[start Raw records]
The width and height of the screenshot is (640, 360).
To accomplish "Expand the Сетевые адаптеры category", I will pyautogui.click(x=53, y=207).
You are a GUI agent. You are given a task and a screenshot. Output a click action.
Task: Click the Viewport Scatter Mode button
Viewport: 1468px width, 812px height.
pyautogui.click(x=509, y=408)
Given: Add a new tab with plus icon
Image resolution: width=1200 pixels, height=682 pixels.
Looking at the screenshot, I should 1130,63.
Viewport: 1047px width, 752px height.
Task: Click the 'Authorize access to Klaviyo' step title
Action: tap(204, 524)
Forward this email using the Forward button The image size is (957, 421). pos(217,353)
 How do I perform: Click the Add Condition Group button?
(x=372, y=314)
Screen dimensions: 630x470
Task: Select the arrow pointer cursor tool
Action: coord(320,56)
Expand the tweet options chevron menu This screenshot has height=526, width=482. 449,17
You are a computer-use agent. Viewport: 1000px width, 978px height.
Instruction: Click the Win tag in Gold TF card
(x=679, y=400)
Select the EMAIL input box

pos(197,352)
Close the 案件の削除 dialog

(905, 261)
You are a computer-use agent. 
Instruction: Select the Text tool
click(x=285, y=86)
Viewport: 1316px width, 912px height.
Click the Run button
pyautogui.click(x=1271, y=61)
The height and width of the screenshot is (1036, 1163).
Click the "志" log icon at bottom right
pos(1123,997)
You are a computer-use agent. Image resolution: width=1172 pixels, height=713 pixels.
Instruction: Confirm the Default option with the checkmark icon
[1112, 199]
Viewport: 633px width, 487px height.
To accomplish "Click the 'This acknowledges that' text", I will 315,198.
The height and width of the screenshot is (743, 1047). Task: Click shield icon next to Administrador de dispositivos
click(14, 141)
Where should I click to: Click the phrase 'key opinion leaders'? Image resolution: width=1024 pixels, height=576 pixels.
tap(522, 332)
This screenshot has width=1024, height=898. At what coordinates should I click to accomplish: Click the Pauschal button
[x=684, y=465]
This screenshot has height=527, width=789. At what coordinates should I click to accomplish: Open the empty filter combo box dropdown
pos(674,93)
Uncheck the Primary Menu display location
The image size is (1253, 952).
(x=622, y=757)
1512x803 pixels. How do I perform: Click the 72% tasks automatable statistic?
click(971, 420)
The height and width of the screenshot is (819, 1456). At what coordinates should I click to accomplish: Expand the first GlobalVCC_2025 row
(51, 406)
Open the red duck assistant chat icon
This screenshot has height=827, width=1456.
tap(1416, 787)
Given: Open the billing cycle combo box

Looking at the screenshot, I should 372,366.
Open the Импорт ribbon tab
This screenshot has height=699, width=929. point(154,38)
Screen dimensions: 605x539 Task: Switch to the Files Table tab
[end Raw records]
Objective — Rescale the listing from the line with "You are a computer-use agent. Viewport: 1000px" to the line with "[1112, 199]", both ends included, and give only those lines again, requests and all. Multiply each coordinate in the answers by 0.75 and round to a whole number, with halves rounded up.

Problem solution —
You are a computer-use agent. Viewport: 1000px width, 978px height.
Instruction: Click the Win tag in Gold TF card
(x=509, y=300)
Select the EMAIL input box

pos(148,264)
Close the 案件の削除 dialog

(679, 196)
You are a computer-use agent. 
Instruction: Select the Text tool
click(x=214, y=65)
Viewport: 1316px width, 912px height.
Click the Run button
pyautogui.click(x=953, y=46)
The height and width of the screenshot is (1036, 1163).
Click the "志" log icon at bottom right
pos(842,748)
You are a computer-use agent. Image resolution: width=1172 pixels, height=713 pixels.
Instruction: Confirm the Default option with the checkmark icon
[834, 149]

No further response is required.